Nenhum reino é feliz, mas os habitantes primitivos viviam em uma sociedade autossuficiente até o desembarque do navegador inglês James Cook (1728-1778) em janeiro de 1778, quando ganhou o nome de Ilhas SANDWICH. Uma das primeiras consequências da chegada dos estrangeiros que, em suas longas viagens transoceânicas, passaram a fazer escalas nas ilhas, foi a morte de dezenas de milhares de nativos por causa das novas doenças trazidas pelos navegantes. Depois vieram lutas entre os moradores das diversas ilhas até que em 1782 Kamehameha comandou uma guerra que durou 13 anos e uniu o arquipélago, menos as ilhas de Kaua’i e Ni’hau, e instituiu a monarquia.
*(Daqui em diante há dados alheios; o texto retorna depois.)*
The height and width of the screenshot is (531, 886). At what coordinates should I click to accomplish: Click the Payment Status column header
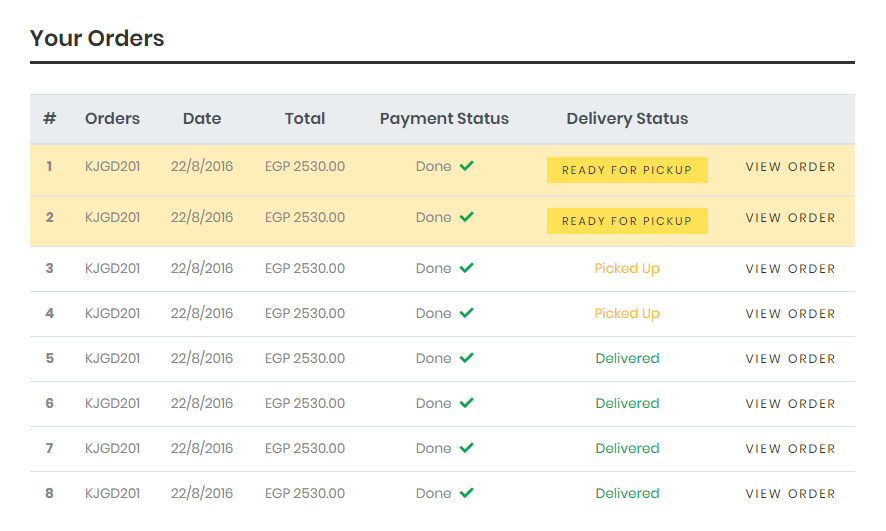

Em 1819 foi substituído pelo filho, Kamehameha II; entretanto, foi apenas sob a administração de Kamehameha III que o Havaí teve a sua primeira constituição (1839) e um governo baseado em três poderes (judiciário, legislativo e executivo).
A partir de 1850 chegaram imigrantes chineses, polinésios e japoneses. Os portugueses – especialmente de Açores e Madeira – também migraram para o arquipélago e se dedicaram ao cultivo da cana-de-açúcar, influenciaram a culinária local e o cavaquinho deixou um descendente importante: o ukelele. A economia baseava-se na extração de madeira vendida para a China, venda de água para os navios em trânsito, abacaxi e cana-de-açúcar. 
         Em 1875 começou a aproximação com os Estados Unidos por meio de um tratado de reciprocidade, que culminou com o arrendamento do porto em Oahu, o que garantiu aos havaianos o direito exclusivo de exportar açúcar para os Estados Unidos sem taxas alfandegárias. A anexação do Havaí ocorreu em 1889 e a incorporação à União, apenas em 21 de agosto de 1959, tornando-se então o 50º estado norte-americano. A principal ilha do arquipélago é Oahu, onde fica a capital do estado, Honolulu – que significa baía protegida em havaiano.
          O estado tem cerca de um milhão e meio de habitantes e a população ocupa oito ilhas do arquipélago interligadas por balsas ou aviões. As principais são Oahu, Mauí, Kauai, Hawai’i ou Big Island. A personalidade mais famosa é o ex-presidente dos Estados Unidos Barack Obama, mas Elvis Presley (que nem é de lá)ainda é lembrando.